Opinión | MUJERES

Todo un mundo por conquistar

La historia está llena de viajeras imparables que rompieron con las convenciones y los condicionamientos

Una viajera con un mapa y una mochila.

Una viajera con un mapa y una mochila. / Torwaiphoto

La historia está llena de mujeres viajeras. Los viajes de los hombres son épicos, los de las mujeres también y, además, tienen mucho de transgresor. Una mujer sola, adentrándose en lugares ignotos, exponiéndose sabe Dios a qué peligros resulta sospechosa y quizás más peligrosa que quienes puedan salirle al camino. Emprender el viaje, dejar atrás lo conocido y aventurarse, con la mente abierta, por andurriales nunca transitados suele ser más difícil para nosotras. Educadas al amor del hogar y atadas en corto con las cadenas del miedo, partir requiere más energía y arrestos para afrontar la crítica y el cuestionamiento. No hace tanto, ellos volvían del viaje como héroes; ellas, a menudo, eran tomadas por locas o criticadas por ser unas ligeras de cascos.

Hay, pese a los condicionamientos, mujeres imparables, en las que pudo más su pulsión por conocer el mundo y sus gentes que los miedos que les habían inoculado. Lo que la mayoría de ellas descubrió es que les sobraba energía, inteligencia y competencia para afrontar la travesía y que los riesgos, que no eran tantos ni tan enormes, valían la pena.

Viajeras las ha habido siempre. Las primeras viajarían de un lado a otro, con su comunidad, en busca de sustento y refugió. ¡Qué remedio!

En España hay una, Egeria, que ostenta el discutible pero aparente título de haber sido la primera, allá por el siglo IV. Era una animosa y acomodada dama que quiso conocer los santos lugares, con la Biblia como guía. En el trayecto acabó escribiendo otra, la suya propia, que se puede leer y disfrutar con el título de "El itinerario de Egeria". El primer libro español de viajes lo escribió ella, mil años antes de que Marco Polo firmase sus relatos sobre el lejano Oriente.

Egeria salió de Gallaecia, que más o menos se corresponde con el actual territorio de Galicia, en el año 381, y viajó con cierta comodidad, porque la suya era una familia influyente, lo que le abrió muchas puertas. Además no iba sola, se podía permitir un generoso séquito.

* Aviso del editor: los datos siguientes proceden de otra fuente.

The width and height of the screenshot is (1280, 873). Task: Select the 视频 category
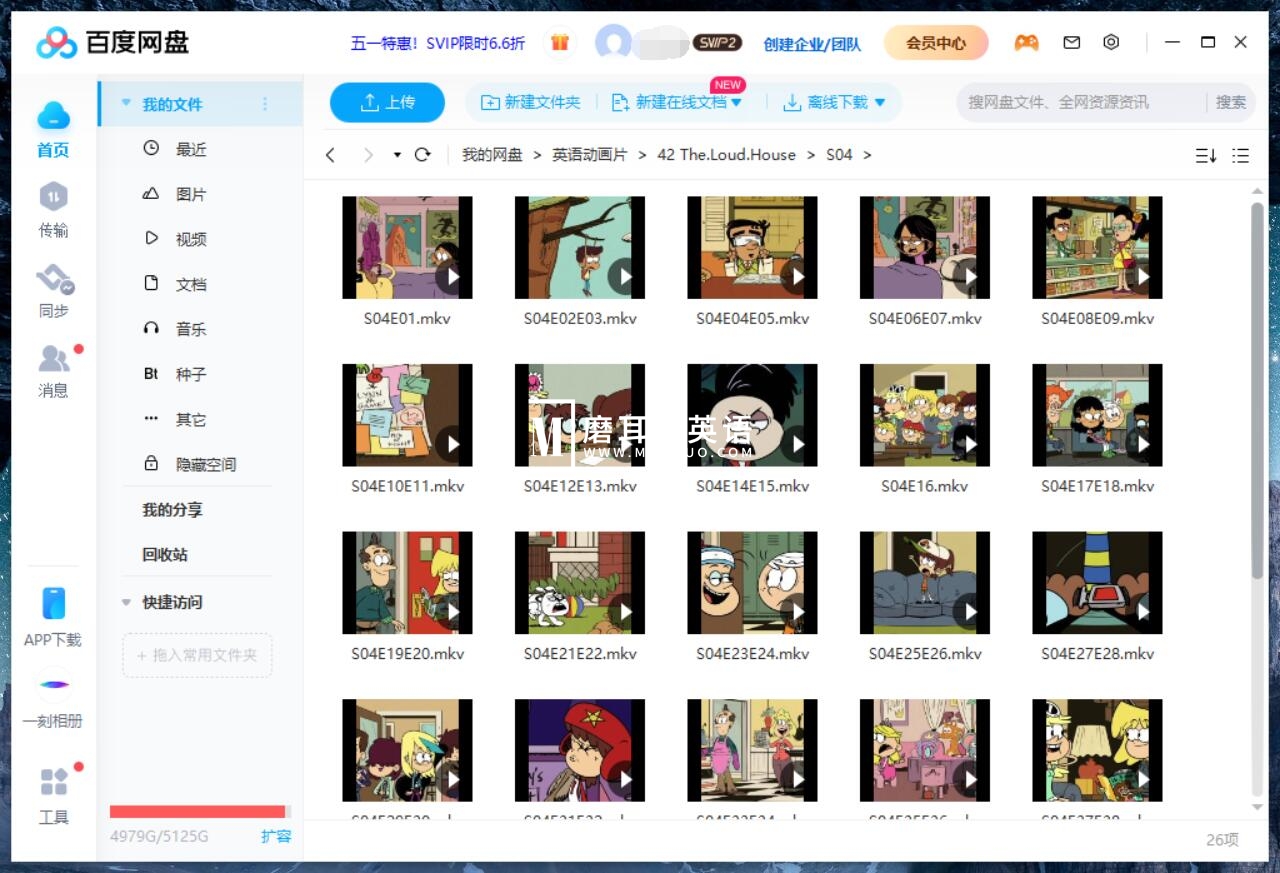190,238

Cruzó los Pirineos, los Alpes, atravesó la Galia, cruzó el Rodano, pasó por Constantinopla, se acercó hasta Egipto y llegó a Jerusalén, y de todo lo que veía y sus impresiones sobre ello iba dando cuenta en las cartas que enviaba a las amigas que había dejado atrás.

Pese a que a las mujeres se las quería en casa y con la pata quebrada, como ella hubo y habrá muchas viajeras.

Su historia es una de las que Cristina Morató, otra incansable viajera, relata en su libro Viajeras intrépidas y aventureras, editado por Plaza&Janes hace ya unos años, en 2007, y prologado, nada más y nada menos, que por Manu Leguineche.

A los hombres siempre se les ha animado a emprender el viaje, a descubrir el mundo. No solo eso, se les incita a apoderarse de él, a conquistarlo. Aún hoy a las mujeres se nos amedrenta con los peligros que nos acechan si salimos a campo abierto: no vayas sola, no vuelvas de noche, no andes por lugares apartados, no te adentres en países tan remotos, cuídate de los extraños, no son de fiar… Y así nos empequeñecemos y el mundo, que es tan grande y tan apasionante, se hace pequeño con nosotras.